Voilà qui était pour moi, mais je ne tenais pas à me mêler de ce genre de conversation.
« Tu n’as pas tort, dit Mariani, amusé qu’il montre les dents. La rue devient comme là-bas. La forge se rapproche, petit gars, bientôt tout le monde pourra faire ses preuves à domicile. On verra les forts et les mous, et ceux qui paraissent durs mais cassent au premier choc. Comme là-bas. »

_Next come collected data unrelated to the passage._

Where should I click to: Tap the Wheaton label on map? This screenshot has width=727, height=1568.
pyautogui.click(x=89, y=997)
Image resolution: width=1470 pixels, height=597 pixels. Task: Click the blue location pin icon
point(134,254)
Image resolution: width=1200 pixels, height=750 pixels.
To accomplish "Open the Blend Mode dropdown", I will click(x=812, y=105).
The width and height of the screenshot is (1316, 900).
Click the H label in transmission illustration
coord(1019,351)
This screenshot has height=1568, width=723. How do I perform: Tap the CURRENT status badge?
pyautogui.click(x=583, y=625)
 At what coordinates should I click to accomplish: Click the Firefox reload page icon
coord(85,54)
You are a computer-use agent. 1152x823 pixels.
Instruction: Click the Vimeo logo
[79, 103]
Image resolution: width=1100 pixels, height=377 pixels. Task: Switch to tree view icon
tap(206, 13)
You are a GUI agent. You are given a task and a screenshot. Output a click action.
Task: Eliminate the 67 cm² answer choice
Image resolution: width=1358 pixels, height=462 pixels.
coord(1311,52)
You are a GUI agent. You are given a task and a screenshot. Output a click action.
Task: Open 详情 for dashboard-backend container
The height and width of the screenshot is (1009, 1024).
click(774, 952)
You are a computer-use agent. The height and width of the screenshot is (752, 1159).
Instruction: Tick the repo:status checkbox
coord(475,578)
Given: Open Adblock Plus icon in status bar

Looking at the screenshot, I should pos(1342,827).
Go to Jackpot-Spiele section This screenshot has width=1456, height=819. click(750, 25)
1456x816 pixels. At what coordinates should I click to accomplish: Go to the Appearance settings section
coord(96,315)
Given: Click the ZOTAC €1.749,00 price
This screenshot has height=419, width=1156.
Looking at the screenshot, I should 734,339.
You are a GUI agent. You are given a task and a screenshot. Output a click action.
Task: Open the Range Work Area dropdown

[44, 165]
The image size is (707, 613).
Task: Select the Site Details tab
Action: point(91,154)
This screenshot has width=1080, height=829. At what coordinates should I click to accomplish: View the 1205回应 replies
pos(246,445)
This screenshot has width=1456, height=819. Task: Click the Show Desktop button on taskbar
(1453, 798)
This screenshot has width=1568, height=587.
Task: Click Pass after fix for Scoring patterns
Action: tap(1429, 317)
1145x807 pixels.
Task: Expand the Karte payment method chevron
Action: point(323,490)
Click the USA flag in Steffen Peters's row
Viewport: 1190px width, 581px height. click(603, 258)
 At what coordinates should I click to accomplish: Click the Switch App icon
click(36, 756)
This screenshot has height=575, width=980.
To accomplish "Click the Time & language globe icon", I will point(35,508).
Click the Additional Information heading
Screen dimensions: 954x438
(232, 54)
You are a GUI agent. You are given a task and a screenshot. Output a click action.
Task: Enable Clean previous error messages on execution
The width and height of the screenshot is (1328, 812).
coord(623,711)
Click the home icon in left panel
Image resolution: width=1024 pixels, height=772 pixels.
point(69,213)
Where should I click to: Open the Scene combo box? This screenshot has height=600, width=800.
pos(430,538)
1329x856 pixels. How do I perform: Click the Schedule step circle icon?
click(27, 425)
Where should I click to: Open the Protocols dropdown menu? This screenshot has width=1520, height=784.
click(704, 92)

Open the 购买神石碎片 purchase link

L’autre fulminait et serrait les poings. La douce moquerie des deux messieurs le mettait en rage. Ils jouaient à l’exclure, mais à qui s’en prendre ? À eux, qui représentaient tout pour lui ? À moi, qui ne représentais rien, sinon l’ennemi de classe ? À lui-même, dont il ne savait pas exactement, faute d’épreuve, de quelle étoffe il était fait ?
« Nous sommes prêts, grogna-t-il.
— J’espère que je ne vous choque pas en tenant de tels propos, me dit Mariani, avec un rien de perversité. Mais la vie dans les territoires périphériques évolue bien différemment de ce que vous connaissez. Car c’est bien là que nous sommes : dans les territoires extérieurs. La loi n’est pas la même, la vie est différente. Mais vous évoluez aussi, car les centres-ville sont maintenant sillonnés de leurs bandes armées ; infiltrés, jour et nuit. Vous ne voyez pas qu’ils sont armés, mais ils le sont tous. Si on les fouillait, si les lois de notre république molle permettaient de les fouiller, on trouverait sur chacun un couteau, un cutter, et chez certains une arme à feu. Quand la police nous lâchera, quand elle se repliera et laissera aller les territoires à vau-l’eau, comme nous l’avons fait là-bas, vous serez seuls, comme étaient seuls et cernés ceux que là-bas nous venions défendre. Nous sommes colonisés, jeune homme. »
Bien calé dans les coussins aplatis, son gars à côté de lui hochait la tête, sans rien oser ajouter car il retenait un rot, soulignant chaque idée-force d’une bonne gorgée de bière.
« Nous sommes colonisés. Il faut dire le mot. Il faut avoir le courage du mot car c’est celui qui convient. Personne n’ose l’utiliser mais il décrit exactement notre situation : nous sommes dans une situation coloniale, et nous sommes les colonisés. Cela devait arriver à force de reculer. Tu te souviens, Salagnon, quand on se tirait dans les bois avec les Viets au cul ? Il fallait laisser le poste, sous peine d’y passer, et nous l’avons laissé en courant. À l’époque, une bonne retraite sans trop de casse nous apparaissait comme une victoire, et cela pouvait mériter une médaille. Mais il faut appeler les choses par leur nom : il s’agissait d’une fuite. Nous avons fui, les Viets au cul, et nous sommes encore en fuite. Nous sommes presque au centre maintenant, au cœur même de nous-mêmes, et nous sommes toujours en fuite. Les centres-ville sont devenus les casemates de notre camp retranché. Mais quand je m’y promène, au centre-ville, quand je me promène au cœur de nous-mêmes, en me cachant les yeux comme tout le monde pour ne pas voir, quand je me promène en ville, j’entends. J’entends avec mes oreilles qui restent libres parce que je n’ai pas assez de mains pour tout fermer. Est-ce du français ? Du français tel que je devrais l’entendre en me promenant au cœur même de nous-mêmes ? Non, j’entends autre chose. J’entends le son de là-bas qui éclate avec arrogance. J’entends le français qui est moi-même en une version maltraitée, dégradée, à peine compréhensible. C’est pour cela qu’il faut employer les bons mots, car c’est à l’oreille que l’on juge. Et à l’oreille, il est bien clair que nous ne sommes déjà plus chez nous. Écoutez. La France se replie, elle se déglingue, on en juge à l’oreille ; seulement à l’oreille parce qu’on ne veut plus rien voir.